*DIRECTION*: Repeat the items below verbatim, from the line that contains "Select Khoa học" through the line that contains "Select the EUR", inclusive.

^^^^^^^^

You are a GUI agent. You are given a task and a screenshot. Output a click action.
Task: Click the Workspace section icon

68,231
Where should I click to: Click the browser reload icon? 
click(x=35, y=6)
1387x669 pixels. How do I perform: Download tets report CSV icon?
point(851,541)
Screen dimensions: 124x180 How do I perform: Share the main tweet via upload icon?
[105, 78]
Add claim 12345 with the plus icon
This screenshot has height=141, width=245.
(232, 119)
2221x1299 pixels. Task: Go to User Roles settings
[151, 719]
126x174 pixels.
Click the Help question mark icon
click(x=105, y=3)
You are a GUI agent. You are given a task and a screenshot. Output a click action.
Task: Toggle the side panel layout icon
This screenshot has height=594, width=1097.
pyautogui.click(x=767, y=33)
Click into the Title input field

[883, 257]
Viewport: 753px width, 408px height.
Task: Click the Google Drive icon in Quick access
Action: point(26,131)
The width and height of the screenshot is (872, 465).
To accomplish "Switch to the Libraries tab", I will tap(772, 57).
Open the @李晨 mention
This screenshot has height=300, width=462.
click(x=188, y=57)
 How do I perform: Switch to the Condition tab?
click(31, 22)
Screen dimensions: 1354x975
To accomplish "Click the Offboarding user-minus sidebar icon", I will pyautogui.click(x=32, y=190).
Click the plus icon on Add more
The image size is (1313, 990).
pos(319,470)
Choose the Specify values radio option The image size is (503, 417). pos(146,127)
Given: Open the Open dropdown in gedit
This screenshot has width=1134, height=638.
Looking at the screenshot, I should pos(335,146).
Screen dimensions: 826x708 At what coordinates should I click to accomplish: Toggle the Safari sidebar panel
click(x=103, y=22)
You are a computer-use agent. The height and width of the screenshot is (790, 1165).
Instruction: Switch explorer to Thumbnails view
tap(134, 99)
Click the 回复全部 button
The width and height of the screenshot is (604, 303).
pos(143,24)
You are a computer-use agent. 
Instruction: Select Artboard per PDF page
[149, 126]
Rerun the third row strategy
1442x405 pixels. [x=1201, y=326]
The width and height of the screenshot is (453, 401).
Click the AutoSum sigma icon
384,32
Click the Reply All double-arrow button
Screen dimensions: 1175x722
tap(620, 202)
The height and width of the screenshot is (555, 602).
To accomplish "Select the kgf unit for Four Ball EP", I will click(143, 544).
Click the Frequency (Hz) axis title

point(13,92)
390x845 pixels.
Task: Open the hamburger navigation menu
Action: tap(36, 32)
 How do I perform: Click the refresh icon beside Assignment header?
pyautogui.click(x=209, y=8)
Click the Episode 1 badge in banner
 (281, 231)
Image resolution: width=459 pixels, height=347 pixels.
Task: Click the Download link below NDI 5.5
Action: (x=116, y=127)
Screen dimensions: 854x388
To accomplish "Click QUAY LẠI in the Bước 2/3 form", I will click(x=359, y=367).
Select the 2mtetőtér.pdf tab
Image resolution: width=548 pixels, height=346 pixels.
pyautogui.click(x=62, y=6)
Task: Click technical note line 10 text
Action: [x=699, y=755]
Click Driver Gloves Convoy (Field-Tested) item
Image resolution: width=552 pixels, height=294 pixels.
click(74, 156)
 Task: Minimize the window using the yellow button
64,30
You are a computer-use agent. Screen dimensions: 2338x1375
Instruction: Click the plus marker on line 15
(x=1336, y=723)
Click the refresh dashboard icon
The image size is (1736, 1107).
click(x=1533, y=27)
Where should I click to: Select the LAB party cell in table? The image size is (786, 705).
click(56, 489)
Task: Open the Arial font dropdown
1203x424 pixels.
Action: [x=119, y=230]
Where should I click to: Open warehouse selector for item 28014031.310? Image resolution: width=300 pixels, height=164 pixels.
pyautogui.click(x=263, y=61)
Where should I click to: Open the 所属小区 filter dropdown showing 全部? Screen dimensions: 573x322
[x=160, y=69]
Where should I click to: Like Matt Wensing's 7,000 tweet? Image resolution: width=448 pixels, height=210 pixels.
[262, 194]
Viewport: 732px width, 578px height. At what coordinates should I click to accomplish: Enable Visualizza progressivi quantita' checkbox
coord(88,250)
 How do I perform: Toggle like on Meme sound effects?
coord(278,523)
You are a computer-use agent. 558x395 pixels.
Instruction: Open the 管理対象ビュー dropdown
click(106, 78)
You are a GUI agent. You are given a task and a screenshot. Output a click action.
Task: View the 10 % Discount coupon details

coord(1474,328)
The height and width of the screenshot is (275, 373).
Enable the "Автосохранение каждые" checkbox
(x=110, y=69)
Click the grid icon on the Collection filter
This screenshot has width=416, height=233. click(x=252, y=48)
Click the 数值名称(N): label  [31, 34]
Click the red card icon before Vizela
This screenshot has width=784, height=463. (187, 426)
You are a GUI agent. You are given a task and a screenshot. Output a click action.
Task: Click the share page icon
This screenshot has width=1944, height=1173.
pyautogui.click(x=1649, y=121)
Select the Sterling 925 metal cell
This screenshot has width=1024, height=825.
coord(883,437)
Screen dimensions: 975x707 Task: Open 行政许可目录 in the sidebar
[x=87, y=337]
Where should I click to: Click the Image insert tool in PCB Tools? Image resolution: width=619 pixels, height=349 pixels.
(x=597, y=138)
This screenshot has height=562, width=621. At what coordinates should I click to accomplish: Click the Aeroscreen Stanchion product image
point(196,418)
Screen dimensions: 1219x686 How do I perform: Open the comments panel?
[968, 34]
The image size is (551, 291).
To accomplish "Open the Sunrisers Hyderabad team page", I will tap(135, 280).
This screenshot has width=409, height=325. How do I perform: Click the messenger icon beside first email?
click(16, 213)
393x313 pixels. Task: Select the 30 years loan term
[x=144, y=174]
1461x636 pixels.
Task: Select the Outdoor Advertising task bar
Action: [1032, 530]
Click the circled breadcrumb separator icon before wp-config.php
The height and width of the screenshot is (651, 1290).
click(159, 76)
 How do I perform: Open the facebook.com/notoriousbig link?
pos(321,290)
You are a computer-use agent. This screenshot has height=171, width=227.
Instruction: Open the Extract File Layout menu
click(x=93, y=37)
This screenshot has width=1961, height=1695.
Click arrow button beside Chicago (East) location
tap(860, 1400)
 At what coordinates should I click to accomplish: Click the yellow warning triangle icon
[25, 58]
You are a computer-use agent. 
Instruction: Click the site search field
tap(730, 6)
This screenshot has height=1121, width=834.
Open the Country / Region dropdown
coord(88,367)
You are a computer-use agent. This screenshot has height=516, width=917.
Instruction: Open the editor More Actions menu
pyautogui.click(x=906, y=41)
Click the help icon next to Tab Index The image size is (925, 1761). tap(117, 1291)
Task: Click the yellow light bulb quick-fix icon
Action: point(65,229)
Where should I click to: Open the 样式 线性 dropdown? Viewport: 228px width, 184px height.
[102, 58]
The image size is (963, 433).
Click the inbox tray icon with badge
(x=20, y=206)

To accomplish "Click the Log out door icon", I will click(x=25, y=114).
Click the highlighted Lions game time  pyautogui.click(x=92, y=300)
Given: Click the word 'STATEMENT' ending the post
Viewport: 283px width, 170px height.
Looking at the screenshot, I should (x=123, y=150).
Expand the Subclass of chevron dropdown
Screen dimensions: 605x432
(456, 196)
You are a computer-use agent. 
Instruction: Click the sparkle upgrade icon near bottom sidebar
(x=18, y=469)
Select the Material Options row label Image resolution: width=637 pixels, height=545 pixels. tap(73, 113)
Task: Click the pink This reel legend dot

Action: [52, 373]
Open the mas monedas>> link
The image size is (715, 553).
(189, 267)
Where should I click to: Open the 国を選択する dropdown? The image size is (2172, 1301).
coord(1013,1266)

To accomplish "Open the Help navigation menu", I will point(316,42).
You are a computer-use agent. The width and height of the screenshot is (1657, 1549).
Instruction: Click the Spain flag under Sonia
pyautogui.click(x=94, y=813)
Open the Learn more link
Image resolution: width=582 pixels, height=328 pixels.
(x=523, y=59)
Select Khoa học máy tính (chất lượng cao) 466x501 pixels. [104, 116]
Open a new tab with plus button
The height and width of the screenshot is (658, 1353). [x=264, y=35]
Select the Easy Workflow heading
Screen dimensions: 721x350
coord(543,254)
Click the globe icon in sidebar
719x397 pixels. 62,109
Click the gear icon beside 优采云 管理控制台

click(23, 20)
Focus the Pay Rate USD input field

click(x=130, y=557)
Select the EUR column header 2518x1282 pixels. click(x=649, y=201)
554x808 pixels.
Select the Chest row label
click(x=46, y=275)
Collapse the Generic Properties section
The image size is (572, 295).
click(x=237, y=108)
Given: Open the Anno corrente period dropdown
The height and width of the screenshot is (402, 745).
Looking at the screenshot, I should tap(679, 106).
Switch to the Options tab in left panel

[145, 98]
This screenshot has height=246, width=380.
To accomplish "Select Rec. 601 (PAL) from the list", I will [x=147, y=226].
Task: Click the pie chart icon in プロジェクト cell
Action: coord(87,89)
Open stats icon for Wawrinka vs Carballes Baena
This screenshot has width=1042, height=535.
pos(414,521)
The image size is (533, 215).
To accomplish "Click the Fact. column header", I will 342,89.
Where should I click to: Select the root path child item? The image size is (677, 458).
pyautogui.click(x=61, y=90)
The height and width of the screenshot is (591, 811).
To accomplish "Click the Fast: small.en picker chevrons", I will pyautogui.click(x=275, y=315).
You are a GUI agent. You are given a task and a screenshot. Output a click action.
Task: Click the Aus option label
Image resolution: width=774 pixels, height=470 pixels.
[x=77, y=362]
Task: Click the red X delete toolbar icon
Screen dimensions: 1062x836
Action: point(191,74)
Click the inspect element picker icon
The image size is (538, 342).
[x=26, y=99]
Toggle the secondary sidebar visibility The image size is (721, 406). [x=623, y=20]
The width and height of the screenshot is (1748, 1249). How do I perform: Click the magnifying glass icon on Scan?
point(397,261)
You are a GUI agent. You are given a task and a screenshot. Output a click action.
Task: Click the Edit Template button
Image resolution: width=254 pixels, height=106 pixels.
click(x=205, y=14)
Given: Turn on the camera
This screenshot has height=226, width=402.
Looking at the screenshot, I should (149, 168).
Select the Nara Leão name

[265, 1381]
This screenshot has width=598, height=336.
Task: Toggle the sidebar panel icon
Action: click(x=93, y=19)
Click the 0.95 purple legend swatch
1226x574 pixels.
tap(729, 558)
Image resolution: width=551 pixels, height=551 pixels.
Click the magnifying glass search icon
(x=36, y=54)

^^^^^^^^

*WRITTEN ANSWER*:
Select Khoa học máy tính (chất lượng cao) 466x501 pixels. [104, 116]
Open a new tab with plus button
The height and width of the screenshot is (658, 1353). [x=264, y=35]
Select the Easy Workflow heading
Screen dimensions: 721x350
coord(543,254)
Click the globe icon in sidebar
719x397 pixels. 62,109
Click the gear icon beside 优采云 管理控制台

click(23, 20)
Focus the Pay Rate USD input field

click(x=130, y=557)
Select the EUR column header 2518x1282 pixels. click(x=649, y=201)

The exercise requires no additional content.